Re: Draft for basic NUMA observability
Tomas Vondra <tomas@vondra.me>
From: Tomas Vondra <tomas@vondra.me>
To: Bertrand Drouvot <bertranddrouvot.pg@gmail.com>
Cc: Jakub Wartak <jakub.wartak@enterprisedb.com>,
Andres Freund <andres@anarazel.de>, Alvaro Herrera
<alvherre@alvh.no-ip.org>, Nazir Bilal Yavuz <byavuz81@gmail.com>,
PostgreSQL Hackers <pgsql-hackers@postgresql.org>
Date: 2025-04-05T14:33:28Z
Lists: pgsql-hackers
Attachments
- v25-0001-Add-support-for-basic-NUMA-awareness.patch (text/x-patch) patch v25-0001
- v25-0002-Add-pg_buffercache_numa-view-with-NUMA-node-info.patch (text/x-patch) patch v25-0002
- v25-0003-adjust-page_num.patch (text/x-patch) patch v25-0003
- v25-0004-Introduce-pg_shmem_allocations_numa-view.patch (text/x-patch) patch v25-0004
- v25-0005-adjust-page-alignment.patch (text/x-patch) patch v25-0005
On 4/5/25 15:23, Tomas Vondra wrote:
> On 4/5/25 11:37, Bertrand Drouvot wrote:
>> Hi,
>>
>> On Fri, Apr 04, 2025 at 09:25:57PM +0200, Tomas Vondra wrote:
>>> OK,
>>>
>>> here's v25 after going through the patches once more, fixing the issues
>>> mentioned by Bertrand, etc.
>>
>> Thanks!
>>
>>> I think 0001 and 0002 are fine,
>>
>> Agree, I just have some cosmetic nits comments: please find them in
>> nit-bertrand-0002.txt attached.
>>
>>> I have a
>>> couple minor questions about 0003.
>>>
>>> - I was wondering if maybe we should have some "global ID" of memory
>>> page, so that with large memory pages it's indicated the buffers are on
>>> the same memory page. Right now each buffer starts page_num from 0, but
>>> it should not be very hard to have a global counter. Opinions?
>>
>> I think that's a good idea. We could then add a new column (say os_page_id) that
>> would help identify which buffers are sharing the same "physical" page.
>>
>
> I was thinking we'd change the definition of the existing page_num
> column, i.e. it wouldn't be 0..N sequence for each buffer, but a global
> page ID. But I don't know if this would be useful in practice.
>
See the attached v25 with a draft of this in patch 0003.
While working on this, I realized it's probably wrong to use TYPEALIGN()
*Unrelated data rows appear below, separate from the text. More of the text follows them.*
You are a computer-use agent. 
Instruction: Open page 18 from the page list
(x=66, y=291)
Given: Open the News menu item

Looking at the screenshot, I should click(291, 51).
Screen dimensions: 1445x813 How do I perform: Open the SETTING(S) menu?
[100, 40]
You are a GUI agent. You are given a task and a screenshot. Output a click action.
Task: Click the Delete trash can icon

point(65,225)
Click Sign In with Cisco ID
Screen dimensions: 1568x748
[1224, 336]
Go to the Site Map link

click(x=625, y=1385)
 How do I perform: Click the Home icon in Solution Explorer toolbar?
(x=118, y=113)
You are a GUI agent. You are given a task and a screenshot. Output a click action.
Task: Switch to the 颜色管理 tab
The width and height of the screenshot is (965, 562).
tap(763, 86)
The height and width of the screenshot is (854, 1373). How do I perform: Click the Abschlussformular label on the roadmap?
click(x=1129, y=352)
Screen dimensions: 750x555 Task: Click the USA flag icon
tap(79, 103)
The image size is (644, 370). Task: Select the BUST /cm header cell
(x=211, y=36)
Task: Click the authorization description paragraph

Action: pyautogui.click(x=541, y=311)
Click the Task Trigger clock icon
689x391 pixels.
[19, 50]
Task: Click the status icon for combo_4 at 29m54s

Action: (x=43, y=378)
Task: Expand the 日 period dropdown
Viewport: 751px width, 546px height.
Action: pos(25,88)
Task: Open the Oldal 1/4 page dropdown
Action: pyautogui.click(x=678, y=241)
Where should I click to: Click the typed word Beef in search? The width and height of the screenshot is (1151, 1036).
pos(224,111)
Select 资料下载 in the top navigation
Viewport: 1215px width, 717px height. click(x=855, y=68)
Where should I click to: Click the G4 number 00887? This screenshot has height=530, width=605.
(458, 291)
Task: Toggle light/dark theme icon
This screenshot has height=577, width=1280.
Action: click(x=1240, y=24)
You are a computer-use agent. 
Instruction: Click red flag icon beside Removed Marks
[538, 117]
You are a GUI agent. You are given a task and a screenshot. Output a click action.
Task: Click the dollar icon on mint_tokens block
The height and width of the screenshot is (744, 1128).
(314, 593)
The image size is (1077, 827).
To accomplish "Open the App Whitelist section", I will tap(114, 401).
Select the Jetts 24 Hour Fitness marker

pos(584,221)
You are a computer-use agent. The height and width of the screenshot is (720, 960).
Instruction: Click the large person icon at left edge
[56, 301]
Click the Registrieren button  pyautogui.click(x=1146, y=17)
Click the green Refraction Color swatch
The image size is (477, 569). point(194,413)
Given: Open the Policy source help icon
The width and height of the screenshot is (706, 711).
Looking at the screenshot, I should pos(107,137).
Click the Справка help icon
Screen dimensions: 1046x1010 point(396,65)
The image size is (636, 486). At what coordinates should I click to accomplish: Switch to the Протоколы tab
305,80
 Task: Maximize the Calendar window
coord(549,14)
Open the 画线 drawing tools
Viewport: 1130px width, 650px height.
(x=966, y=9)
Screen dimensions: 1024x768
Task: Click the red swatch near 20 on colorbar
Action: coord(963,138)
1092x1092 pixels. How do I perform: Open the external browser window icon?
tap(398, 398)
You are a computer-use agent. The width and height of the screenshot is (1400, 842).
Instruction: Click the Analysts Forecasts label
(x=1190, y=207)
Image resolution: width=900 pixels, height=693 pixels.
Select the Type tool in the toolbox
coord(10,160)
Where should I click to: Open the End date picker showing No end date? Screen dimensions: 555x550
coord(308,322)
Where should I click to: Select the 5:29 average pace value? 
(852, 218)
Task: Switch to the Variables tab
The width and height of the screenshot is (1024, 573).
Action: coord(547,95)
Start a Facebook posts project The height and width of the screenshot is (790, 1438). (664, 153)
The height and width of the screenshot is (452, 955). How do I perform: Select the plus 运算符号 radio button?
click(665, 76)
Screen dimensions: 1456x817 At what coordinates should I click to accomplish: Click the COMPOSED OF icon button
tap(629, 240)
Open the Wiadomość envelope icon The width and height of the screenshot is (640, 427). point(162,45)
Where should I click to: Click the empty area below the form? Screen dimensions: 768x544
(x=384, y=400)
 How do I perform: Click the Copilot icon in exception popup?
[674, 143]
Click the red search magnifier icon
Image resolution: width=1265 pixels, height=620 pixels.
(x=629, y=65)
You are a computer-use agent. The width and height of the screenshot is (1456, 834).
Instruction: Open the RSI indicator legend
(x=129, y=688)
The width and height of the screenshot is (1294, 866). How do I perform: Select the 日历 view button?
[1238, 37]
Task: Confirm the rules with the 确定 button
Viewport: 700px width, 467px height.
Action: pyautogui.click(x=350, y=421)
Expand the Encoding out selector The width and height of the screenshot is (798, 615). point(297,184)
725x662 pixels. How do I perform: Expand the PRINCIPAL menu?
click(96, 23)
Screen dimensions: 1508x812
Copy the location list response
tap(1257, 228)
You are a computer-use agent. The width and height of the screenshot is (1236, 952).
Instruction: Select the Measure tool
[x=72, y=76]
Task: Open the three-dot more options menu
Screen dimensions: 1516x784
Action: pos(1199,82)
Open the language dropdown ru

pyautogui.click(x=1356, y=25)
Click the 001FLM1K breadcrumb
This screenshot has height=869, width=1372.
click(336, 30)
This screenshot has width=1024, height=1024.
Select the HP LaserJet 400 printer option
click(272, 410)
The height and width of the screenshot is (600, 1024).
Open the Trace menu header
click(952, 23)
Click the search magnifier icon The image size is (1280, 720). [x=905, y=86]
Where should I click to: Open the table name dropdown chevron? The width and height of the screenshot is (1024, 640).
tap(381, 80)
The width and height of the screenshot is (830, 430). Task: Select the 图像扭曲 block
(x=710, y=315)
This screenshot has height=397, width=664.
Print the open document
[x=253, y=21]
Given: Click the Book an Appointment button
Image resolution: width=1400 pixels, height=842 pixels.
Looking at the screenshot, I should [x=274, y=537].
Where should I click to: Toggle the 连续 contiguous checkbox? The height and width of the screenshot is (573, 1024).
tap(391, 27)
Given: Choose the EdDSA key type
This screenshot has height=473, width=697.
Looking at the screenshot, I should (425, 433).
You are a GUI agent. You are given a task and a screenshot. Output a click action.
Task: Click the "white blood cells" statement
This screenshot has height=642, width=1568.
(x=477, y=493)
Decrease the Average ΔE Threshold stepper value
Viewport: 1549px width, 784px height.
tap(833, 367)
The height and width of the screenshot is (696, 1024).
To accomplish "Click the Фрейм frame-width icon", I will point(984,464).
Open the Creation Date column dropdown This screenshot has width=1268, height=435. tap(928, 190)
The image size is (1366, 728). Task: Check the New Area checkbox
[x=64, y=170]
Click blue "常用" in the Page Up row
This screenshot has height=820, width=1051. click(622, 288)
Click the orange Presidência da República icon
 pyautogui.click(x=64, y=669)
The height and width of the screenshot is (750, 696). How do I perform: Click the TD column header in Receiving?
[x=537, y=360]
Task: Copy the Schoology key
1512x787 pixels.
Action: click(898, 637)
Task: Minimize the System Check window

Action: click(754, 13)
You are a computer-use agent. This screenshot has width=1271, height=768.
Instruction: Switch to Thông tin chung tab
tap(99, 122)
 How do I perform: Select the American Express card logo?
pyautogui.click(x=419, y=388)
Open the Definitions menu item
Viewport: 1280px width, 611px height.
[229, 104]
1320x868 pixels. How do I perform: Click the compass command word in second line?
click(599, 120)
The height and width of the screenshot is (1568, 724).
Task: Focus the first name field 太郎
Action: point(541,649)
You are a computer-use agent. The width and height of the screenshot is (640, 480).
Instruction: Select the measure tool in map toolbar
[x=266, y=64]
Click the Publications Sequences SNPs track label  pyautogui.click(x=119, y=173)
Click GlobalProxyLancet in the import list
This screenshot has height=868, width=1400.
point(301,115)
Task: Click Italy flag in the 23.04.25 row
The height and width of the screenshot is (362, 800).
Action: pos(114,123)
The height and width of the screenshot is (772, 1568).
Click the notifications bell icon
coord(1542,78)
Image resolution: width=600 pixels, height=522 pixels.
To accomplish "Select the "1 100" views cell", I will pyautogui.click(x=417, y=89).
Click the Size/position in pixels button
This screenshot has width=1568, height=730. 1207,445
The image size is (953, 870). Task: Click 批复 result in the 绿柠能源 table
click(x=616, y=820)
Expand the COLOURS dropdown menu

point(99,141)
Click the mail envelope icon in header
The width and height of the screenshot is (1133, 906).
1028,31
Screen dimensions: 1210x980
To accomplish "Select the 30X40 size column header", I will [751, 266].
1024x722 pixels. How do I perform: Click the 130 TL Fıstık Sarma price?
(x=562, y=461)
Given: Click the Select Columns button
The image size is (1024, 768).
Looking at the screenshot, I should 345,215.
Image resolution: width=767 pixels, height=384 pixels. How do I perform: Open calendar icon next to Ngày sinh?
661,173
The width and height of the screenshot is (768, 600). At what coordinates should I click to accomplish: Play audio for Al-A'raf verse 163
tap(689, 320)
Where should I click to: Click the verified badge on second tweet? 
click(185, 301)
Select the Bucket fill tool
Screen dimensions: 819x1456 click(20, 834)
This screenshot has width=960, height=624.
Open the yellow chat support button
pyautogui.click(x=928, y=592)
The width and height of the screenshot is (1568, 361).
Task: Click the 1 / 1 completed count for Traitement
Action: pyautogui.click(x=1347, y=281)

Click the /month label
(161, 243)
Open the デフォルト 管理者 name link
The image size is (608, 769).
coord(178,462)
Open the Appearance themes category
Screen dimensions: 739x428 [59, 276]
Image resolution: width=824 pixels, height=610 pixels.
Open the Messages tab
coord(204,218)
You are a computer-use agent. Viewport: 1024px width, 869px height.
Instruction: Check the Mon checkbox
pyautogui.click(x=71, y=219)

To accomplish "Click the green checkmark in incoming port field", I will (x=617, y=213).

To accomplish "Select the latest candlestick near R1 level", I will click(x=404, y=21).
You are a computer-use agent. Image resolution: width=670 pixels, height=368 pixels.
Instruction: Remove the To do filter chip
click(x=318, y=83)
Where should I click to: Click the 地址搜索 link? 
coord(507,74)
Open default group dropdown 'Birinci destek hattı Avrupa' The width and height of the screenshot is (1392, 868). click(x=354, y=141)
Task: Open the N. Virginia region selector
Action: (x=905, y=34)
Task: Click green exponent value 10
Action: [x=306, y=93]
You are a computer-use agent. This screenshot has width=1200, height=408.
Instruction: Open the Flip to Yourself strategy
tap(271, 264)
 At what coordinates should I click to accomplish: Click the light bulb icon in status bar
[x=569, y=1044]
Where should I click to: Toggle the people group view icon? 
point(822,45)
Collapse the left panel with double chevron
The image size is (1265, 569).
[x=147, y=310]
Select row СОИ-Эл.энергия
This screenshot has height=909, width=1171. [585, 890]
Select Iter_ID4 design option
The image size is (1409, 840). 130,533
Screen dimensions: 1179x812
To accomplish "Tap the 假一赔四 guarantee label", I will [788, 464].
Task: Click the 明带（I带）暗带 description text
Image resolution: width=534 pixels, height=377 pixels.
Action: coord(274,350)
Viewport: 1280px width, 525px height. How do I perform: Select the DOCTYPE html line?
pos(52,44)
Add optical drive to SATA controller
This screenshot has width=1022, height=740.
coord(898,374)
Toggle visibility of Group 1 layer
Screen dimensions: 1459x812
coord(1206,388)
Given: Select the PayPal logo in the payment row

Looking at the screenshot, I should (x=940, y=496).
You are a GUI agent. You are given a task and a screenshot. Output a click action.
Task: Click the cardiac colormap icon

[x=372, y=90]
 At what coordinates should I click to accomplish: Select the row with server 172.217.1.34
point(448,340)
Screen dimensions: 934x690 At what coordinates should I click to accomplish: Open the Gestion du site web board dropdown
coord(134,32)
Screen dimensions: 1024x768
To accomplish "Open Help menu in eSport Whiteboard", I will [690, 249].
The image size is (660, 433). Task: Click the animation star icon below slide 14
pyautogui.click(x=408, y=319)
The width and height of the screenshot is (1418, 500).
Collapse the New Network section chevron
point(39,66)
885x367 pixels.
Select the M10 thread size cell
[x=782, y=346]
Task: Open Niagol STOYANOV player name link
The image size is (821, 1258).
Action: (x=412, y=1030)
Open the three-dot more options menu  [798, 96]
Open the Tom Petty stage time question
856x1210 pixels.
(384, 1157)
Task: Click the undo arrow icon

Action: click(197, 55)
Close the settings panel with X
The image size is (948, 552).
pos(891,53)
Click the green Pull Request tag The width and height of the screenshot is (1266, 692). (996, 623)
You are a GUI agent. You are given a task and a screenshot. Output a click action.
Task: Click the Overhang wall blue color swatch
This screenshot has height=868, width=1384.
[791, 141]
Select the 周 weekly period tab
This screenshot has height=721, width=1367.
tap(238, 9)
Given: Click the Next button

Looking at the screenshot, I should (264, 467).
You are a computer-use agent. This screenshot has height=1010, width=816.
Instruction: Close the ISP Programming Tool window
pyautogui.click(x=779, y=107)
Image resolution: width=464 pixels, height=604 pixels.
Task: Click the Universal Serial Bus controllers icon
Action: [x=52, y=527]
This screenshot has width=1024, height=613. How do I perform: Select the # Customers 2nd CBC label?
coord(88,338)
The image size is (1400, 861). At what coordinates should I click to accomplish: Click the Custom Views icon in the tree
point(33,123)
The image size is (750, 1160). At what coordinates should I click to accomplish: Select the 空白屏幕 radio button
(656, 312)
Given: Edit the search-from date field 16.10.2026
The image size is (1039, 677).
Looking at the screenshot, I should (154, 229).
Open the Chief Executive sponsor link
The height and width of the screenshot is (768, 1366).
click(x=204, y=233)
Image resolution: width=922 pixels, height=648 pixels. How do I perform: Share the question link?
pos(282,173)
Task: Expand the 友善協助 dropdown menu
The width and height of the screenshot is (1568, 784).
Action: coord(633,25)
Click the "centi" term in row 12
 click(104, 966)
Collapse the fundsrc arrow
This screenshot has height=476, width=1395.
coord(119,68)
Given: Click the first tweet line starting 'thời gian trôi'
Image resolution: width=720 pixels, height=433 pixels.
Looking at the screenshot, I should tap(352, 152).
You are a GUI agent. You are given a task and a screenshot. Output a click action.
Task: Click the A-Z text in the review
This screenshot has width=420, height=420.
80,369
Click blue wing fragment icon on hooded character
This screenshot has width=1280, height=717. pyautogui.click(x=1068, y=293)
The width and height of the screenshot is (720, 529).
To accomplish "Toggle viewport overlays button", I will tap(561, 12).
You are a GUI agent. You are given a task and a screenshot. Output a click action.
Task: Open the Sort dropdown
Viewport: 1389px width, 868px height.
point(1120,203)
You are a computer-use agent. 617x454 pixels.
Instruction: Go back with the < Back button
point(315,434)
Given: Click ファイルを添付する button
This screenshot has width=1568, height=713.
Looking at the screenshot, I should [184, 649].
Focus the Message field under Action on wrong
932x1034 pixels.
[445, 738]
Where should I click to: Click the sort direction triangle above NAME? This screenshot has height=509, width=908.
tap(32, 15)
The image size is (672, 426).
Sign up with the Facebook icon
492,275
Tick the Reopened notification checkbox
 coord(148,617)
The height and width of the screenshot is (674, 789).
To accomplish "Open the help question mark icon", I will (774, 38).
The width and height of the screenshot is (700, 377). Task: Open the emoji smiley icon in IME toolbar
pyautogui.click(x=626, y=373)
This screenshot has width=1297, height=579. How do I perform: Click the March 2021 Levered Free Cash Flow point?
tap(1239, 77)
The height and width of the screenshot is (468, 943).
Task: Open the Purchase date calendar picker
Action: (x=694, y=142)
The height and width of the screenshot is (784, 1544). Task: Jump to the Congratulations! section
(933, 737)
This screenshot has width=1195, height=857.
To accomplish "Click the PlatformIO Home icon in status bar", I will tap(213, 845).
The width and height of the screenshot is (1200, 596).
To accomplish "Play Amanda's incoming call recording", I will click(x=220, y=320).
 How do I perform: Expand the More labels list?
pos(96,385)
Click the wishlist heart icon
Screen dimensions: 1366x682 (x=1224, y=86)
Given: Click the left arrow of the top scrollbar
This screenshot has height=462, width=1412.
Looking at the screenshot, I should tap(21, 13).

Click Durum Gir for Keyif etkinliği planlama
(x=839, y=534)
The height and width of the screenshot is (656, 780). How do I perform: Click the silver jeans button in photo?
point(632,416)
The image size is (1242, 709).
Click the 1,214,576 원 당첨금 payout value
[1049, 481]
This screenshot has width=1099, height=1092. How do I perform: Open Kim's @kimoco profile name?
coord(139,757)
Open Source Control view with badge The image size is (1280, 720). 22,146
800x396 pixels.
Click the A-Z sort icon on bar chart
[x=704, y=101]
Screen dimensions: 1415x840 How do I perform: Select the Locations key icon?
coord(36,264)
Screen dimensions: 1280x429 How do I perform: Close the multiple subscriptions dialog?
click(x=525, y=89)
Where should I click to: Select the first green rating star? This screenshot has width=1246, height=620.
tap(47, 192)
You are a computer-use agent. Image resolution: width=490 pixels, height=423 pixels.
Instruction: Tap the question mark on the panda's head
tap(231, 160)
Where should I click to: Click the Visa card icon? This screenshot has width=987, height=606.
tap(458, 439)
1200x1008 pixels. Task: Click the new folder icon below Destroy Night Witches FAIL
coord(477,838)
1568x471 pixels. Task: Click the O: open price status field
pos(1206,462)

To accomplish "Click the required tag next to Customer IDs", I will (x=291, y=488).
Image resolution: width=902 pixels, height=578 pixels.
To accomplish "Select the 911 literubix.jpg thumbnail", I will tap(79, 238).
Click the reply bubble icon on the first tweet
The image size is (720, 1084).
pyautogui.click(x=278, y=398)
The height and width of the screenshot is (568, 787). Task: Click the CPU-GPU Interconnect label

to calculate the OS page pointer. The code did this:
os_page_ptrs[idx]
= (char *) TYPEALIGN(os_page_size,
buffptr + (os_page_size * j));
but TYPEALIGN() rounds "up". Let's assume we have 1KB buffers and 4KB
memory pages, and that the first buffer is aligned to 4kB (i.e. it
starts right at the beginning of a memory page). Then we expect to get
page_num sequence:
0, 0, 0, 0, 1, 1, 1, 1, 2, 2, 2, 2, ...
with 4 buffers per memory page. But we get this:
0, 1, 1, 1, 1, 2, 2, 2, 2, ...
So I've changed this to TYPEALIGN_DOWN(), which fixes the result.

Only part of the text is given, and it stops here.